RECORDS Start Marker

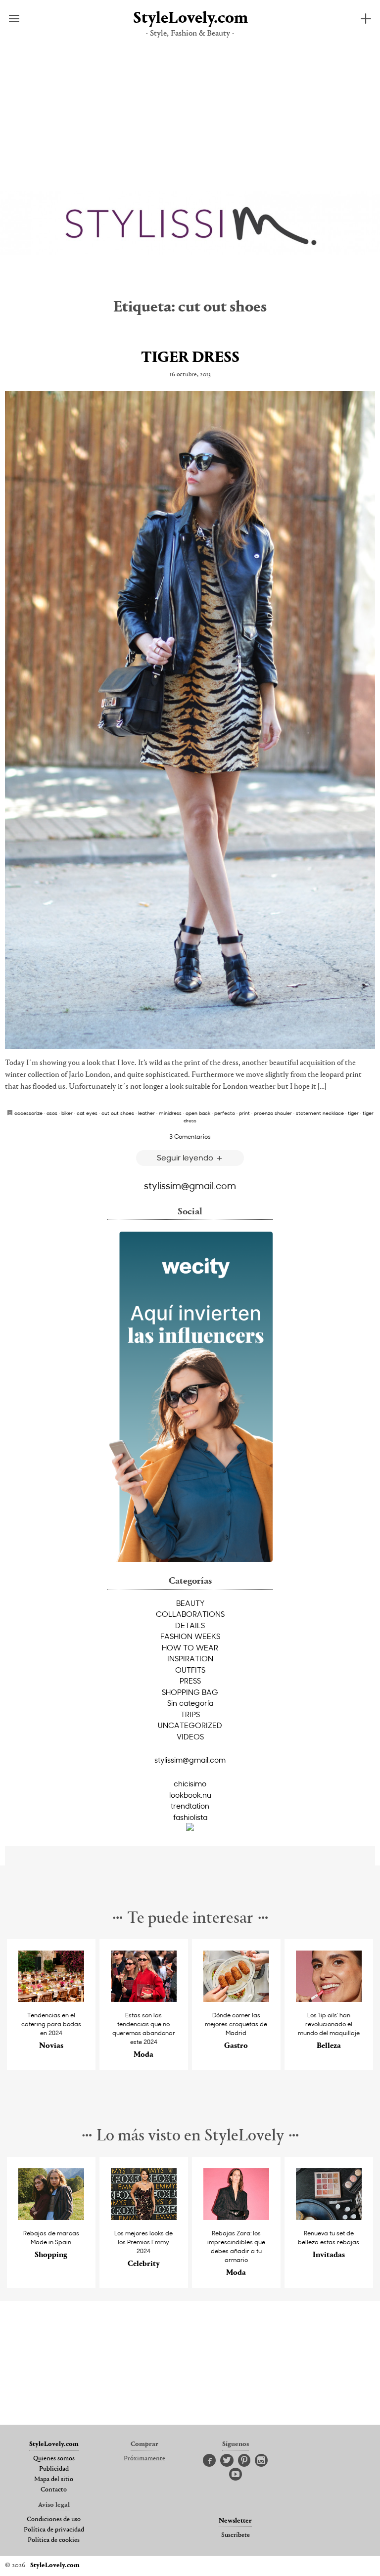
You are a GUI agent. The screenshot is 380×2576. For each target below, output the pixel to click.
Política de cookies (54, 2540)
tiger (353, 1113)
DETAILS (190, 1625)
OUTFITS (190, 1670)
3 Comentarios (190, 1136)
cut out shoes (117, 1113)
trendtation (190, 1806)
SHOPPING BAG (190, 1692)
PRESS (190, 1681)
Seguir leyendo (186, 1157)
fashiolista (190, 1817)
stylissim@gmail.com (190, 1185)
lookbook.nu (190, 1795)
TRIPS (190, 1714)
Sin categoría (190, 1703)
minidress (170, 1113)
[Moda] (144, 1999)
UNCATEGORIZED (190, 1725)
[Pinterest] (244, 2461)
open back (198, 1113)
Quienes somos (54, 2458)
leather (146, 1113)
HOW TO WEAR (190, 1647)
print (244, 1113)
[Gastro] (236, 1999)
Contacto (54, 2490)
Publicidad (54, 2469)
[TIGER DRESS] (190, 720)
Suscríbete (235, 2535)
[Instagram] (261, 2461)
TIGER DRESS (190, 358)
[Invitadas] (329, 2217)
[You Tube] (235, 2475)
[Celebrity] (144, 2217)
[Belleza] (329, 1999)
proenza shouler (273, 1113)
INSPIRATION (190, 1658)
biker (67, 1113)
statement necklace (320, 1113)
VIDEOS (190, 1736)
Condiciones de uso (54, 2519)
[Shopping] (51, 2217)
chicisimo (190, 1783)
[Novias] (51, 1999)
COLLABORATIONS (190, 1614)
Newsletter (235, 2521)
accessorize (28, 1113)
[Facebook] (209, 2461)
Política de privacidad (54, 2530)
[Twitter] (227, 2461)
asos (52, 1113)
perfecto (224, 1113)
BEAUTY (190, 1603)
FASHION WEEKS (190, 1636)
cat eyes (87, 1113)
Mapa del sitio (53, 2479)
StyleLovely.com (190, 18)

RECORDS End Marker

# EXERCISE
Scan the records above for the string "Política", then report every line that contains it.

# TASK SOLUTION
Política de cookies (54, 2540)
Política de privacidad (54, 2530)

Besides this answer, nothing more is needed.